I envision a world where a man may own a horse for transportation, or a cow for milk or a chicken for eggs instead of having our food trucked in from 1500 miles away (God forbid there should be an oil shortage) but this isnt the world we live in, in fact, many people cant own a horse, or a cow or a chicken, its against other men's city ordinances.

I envision a world where if a man grows flowers in his yard to sell them to pay for his home during a time when so many have lost their jobs, he isnt thrown into jail by other men for breaking city ordinances of working from his home like what happened in my community last february 2011. After all, we all can afford to go into debt leasing a commercial building instead, and if we fail, we can have our home taken from us,( that should teach us not to try and succeed). Unfortunately this IS THE WORLD WE LIVE IN.

I envision a world where if a man has a child he doesnt go into debt to another man 5 thousand dollars in hospital bills, or when a man dies of old age his family doesnt go into debt 5 thousand dollars to bury him, when a good shovel is twenty dollars and the back yard is wide open. Instead we live in a world where if we bury our old people, the government will arrest us on suspicion of foul play.

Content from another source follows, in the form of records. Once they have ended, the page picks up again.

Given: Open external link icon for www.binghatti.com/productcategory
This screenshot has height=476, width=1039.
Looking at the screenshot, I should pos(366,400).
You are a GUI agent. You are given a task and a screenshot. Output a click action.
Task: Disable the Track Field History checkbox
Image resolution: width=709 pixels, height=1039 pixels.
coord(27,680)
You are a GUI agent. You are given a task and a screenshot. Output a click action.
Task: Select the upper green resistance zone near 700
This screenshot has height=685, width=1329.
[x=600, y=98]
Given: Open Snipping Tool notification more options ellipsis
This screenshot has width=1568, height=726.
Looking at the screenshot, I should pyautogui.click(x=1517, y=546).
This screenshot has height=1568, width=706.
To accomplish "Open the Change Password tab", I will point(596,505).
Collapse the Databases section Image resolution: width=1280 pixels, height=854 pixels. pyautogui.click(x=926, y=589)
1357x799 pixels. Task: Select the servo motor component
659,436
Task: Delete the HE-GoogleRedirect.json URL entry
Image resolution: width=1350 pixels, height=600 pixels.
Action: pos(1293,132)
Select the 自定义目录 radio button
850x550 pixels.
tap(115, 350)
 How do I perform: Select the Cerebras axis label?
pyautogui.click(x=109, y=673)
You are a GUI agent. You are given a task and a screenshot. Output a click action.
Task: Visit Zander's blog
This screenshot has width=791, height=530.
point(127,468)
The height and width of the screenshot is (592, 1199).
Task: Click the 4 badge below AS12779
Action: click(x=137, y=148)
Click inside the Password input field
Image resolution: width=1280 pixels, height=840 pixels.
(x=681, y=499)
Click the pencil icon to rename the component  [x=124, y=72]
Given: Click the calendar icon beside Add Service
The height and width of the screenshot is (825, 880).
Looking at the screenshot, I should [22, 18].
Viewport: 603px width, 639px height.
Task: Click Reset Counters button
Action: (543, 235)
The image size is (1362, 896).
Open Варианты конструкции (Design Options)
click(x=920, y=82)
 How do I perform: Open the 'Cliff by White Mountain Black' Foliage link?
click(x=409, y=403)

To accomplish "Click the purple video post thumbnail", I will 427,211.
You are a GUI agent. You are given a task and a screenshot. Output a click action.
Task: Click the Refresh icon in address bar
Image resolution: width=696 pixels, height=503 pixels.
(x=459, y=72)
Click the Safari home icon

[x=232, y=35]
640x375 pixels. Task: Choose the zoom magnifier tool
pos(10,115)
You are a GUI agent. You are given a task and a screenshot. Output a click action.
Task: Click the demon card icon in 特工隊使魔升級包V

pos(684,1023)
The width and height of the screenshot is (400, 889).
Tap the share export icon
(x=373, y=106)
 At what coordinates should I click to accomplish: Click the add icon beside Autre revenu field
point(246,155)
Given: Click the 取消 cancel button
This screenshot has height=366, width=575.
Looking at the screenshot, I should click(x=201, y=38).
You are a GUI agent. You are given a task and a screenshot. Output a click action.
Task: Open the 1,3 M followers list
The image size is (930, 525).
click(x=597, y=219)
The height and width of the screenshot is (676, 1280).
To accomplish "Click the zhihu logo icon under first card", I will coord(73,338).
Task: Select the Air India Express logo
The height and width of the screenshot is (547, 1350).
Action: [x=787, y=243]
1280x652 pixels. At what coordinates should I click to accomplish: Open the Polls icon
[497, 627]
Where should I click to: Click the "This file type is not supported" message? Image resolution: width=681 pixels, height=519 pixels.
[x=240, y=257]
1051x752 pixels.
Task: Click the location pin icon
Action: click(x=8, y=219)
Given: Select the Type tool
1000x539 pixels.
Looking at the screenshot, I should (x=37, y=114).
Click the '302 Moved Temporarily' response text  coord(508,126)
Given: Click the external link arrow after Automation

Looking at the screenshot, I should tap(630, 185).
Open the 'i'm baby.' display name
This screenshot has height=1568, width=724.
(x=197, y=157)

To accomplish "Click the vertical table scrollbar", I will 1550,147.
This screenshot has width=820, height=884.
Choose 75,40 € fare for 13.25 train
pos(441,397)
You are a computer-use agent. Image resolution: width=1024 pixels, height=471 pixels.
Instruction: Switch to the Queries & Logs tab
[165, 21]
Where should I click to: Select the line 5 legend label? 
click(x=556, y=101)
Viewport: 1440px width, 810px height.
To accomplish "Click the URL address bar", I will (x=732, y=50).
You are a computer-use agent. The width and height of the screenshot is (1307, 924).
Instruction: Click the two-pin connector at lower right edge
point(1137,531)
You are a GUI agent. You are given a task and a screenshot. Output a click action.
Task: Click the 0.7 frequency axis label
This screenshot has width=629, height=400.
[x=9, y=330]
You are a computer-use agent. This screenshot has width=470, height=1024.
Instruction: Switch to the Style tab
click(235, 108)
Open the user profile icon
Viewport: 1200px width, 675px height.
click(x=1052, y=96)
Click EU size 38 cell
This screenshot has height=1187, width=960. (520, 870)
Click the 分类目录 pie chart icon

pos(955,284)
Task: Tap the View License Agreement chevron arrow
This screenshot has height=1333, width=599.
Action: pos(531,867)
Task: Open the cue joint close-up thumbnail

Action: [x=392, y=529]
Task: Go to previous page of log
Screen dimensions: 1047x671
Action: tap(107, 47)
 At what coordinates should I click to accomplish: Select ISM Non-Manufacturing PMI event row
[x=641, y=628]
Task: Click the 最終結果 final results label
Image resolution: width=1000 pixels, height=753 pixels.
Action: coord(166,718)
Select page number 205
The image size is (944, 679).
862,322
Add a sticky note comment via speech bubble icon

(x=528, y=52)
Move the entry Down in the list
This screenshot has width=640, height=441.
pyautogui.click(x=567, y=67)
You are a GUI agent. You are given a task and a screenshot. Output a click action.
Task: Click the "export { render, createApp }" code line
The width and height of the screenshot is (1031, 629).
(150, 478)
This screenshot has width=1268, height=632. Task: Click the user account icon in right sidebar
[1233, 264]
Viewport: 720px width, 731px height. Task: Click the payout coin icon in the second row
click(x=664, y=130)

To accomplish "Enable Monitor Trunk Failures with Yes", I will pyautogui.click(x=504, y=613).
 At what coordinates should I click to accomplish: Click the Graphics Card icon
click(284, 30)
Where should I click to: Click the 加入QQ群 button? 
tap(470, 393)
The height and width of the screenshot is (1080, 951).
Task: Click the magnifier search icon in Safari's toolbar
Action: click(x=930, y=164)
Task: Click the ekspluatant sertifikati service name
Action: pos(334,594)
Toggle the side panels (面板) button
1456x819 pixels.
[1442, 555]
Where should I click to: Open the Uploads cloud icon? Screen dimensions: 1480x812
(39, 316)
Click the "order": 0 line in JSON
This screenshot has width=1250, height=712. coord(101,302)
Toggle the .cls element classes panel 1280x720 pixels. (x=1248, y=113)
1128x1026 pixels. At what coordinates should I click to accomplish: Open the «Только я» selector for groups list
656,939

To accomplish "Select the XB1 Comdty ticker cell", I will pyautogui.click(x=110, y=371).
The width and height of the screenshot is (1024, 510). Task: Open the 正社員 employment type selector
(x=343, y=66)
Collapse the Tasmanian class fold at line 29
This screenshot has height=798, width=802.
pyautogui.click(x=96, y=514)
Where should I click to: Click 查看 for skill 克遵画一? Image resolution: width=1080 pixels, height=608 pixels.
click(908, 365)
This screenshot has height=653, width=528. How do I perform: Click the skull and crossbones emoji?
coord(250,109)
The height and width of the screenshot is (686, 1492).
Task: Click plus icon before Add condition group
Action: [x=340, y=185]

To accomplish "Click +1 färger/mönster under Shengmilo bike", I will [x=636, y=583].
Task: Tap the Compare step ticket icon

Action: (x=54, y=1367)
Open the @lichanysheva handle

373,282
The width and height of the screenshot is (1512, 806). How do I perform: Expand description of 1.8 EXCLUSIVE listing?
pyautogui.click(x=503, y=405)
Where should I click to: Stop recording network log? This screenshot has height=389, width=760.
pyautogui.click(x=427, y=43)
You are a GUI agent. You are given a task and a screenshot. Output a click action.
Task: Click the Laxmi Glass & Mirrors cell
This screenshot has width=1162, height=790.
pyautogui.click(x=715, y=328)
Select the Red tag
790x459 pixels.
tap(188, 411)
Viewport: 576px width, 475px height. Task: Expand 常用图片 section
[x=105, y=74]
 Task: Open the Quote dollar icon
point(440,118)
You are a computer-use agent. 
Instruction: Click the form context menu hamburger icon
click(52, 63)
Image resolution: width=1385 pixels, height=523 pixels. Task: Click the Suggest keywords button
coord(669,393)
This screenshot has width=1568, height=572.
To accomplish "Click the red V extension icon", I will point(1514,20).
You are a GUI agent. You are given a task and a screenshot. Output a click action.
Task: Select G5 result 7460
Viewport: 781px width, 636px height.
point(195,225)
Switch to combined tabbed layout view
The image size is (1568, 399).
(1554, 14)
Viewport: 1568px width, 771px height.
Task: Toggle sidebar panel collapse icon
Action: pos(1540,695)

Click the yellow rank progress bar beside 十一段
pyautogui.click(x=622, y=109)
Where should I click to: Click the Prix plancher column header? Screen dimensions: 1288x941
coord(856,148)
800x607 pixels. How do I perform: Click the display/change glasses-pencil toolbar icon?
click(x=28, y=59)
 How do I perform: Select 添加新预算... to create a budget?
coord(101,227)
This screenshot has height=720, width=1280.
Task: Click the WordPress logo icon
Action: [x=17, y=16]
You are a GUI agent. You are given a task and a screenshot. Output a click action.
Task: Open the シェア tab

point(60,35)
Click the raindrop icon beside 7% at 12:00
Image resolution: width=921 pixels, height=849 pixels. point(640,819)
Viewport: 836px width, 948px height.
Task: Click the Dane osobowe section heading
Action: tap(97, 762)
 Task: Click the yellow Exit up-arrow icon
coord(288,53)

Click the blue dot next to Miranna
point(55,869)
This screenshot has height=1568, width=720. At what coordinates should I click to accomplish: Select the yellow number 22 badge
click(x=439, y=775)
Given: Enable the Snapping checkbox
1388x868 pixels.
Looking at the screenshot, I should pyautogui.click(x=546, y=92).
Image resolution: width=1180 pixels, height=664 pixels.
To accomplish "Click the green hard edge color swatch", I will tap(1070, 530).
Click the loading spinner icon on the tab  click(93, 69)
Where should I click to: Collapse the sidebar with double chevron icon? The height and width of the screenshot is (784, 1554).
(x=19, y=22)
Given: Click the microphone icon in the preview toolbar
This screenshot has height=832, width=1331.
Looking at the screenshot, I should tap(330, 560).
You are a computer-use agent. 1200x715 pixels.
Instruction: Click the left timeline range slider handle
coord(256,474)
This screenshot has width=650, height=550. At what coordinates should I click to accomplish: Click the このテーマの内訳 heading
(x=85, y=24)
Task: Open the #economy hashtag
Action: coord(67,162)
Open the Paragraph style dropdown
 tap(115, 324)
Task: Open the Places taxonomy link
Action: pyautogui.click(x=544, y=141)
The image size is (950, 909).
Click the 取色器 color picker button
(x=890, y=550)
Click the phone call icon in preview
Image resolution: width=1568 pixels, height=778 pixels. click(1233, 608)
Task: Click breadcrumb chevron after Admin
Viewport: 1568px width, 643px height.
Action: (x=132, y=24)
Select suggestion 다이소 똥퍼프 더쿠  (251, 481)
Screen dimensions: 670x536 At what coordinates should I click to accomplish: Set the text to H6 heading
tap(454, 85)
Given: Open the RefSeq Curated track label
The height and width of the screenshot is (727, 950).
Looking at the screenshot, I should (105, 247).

Shame Shame Shame on these other men who have made it their business despite the scripture that says; "Be ye not busy bodies involved in other men's matters."

[Removed]

[-] 0 points by lithosere (65) 12 years ago

Any movement that directly challenges the authority of the state and economic system will run up against force. Do we meet that force with defiance, or trust that by allowing ourselves to be stepped on it will de-legitimate itself to the point of collapse? Whether or not it is the appropriate time to stand and say "we will not let you step on us" is a good question, but understand that someday playing the victim will be unable to get us any further. Black Bloc is not just a tactic for smashing shop windows. This has only happened a few times and the overwhelming majority of the windows were of the corporate offices of banks. People seem to think that dressing in black and advancing on police lines to try to enter an abandoned building and build a social center is the same thing as breaking a window. It is not.

I don't agree with the petty property destruction tactic because it is profoundly reactionary, but I am in solidarity with their outrage and in the face of the world today this "violence" is so petty it should not even be an issue. 200 species are wiped out of existence daily, and almost 3 billion people live on less than $2 a day. That is violence.

[-] 2 points by LetsGetReal (1420) from Grants, NM 12 years ago

this "violence" is so petty it should not even be an issue. 200 species are wiped out of existence daily, and almost 3 billion people live on less than $2 a day. That is violence.

You are absolutely right about that. There is no comparison. There is also no comparison between the excessive force of the police and the vandalism of a few protestors. Please understand that most of us objecting to black bloc tactics are fully aware of this. I don't think there is any question about that.

I want the real violence against the planet and against the people to be the message the public sees and not give the elites any rope to hang us with. I think we simply disagree about the tactics which are most likely to produce the change we need, in the least amount of time. Many of us are old enough to remember the anti-war movement and how much these kinds of actions hurt that movement and cost more lives. Non-violent civil disobedience is not 'playing the victim'. It requires incredible strength, emotional control, courage.

[-] 1 points by hamalmang (722) from Lebanon, PA 12 years ago

I don't think you are very familiar with Chris Hedges. I would believe Barack Obama is a muslim terrorist from Kenya before I believe Chris Hedges is a government agent bent on re-electing him.

[-] 1 points by LloydJHart (190) from Vineyard Haven, MA 12 years ago

I guess you don't understand rhetorical sarcasm when you read it. It was Chris Hedges accusing the Black Bloc of being government agents. I was simply pointing out how easy to accuse without knowing what your talking about. I know Chris Hedges much better than he knows worker militancy. Chris Hedges would have been physically thrown out of Union meetings in the 1930s.